_REQUIREMENT_
In the records below, find the line that holds "Task: Open 服务器列表 in the sidebar". Restate it and every later line exactly, stopping at the end and skipping pictures.

_MATERIAL FOR THE TASK_
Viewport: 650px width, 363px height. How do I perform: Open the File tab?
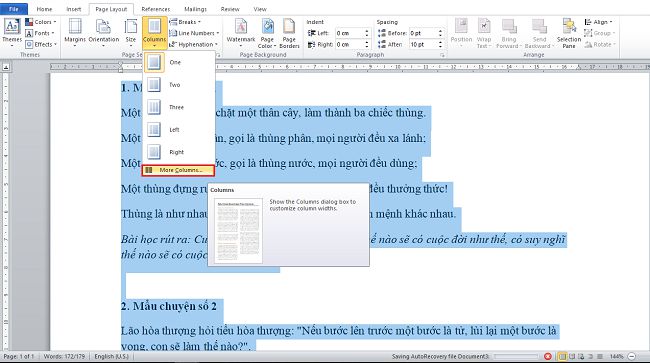(x=14, y=9)
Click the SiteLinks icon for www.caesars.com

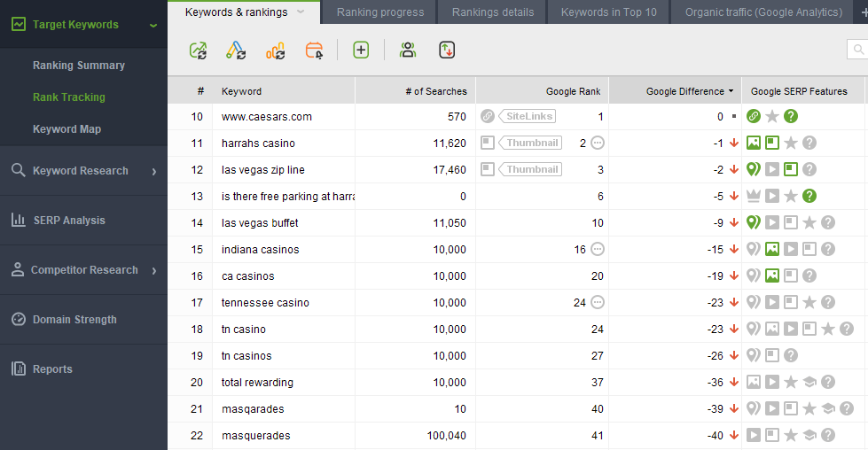(487, 116)
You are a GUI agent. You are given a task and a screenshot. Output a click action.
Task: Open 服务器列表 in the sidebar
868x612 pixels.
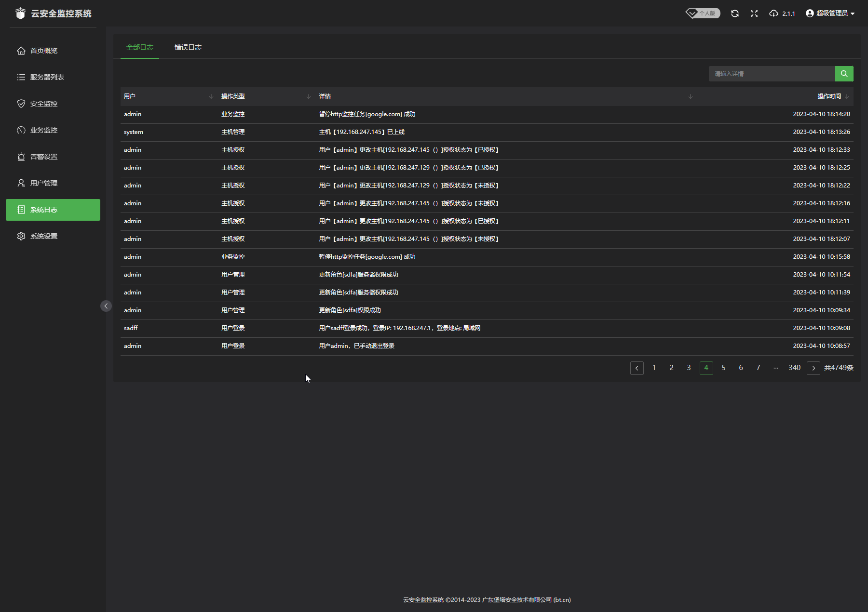pos(47,77)
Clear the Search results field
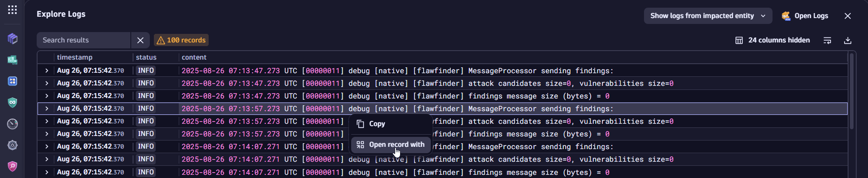The height and width of the screenshot is (178, 868). (140, 40)
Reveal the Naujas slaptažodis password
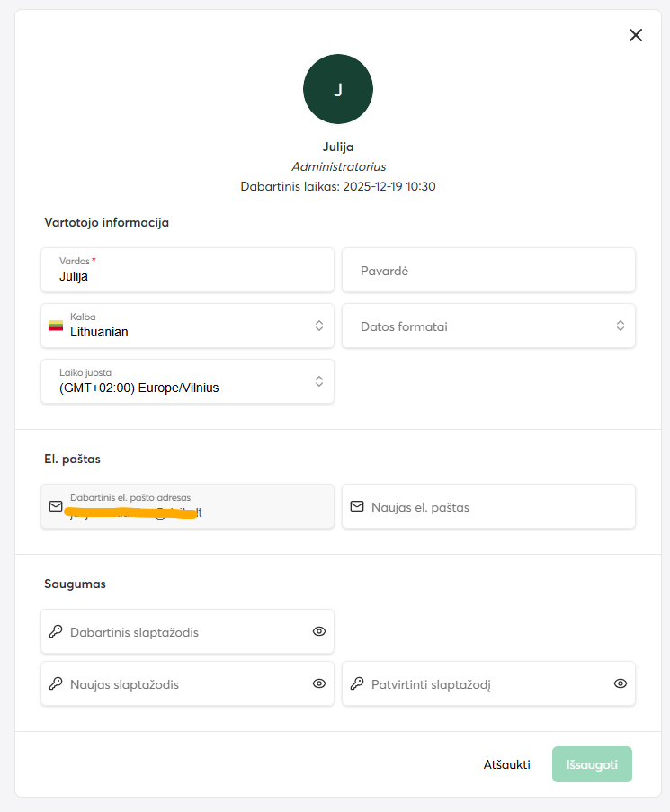Viewport: 670px width, 812px height. (319, 683)
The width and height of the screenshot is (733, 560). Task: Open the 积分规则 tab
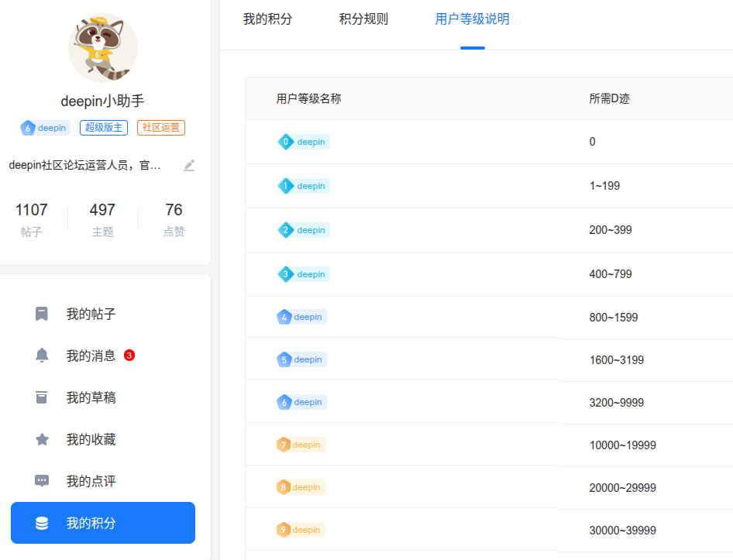[363, 19]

_RESPONSE TO THE EXERCISE_
Task: Open 服务器列表 in the sidebar
868x612 pixels.
pos(47,77)
Clear the Search results field
The height and width of the screenshot is (178, 868). (140, 40)
Reveal the Naujas slaptažodis password
Viewport: 670px width, 812px height. (319, 683)
The width and height of the screenshot is (733, 560). Task: Open the 积分规则 tab
[363, 19]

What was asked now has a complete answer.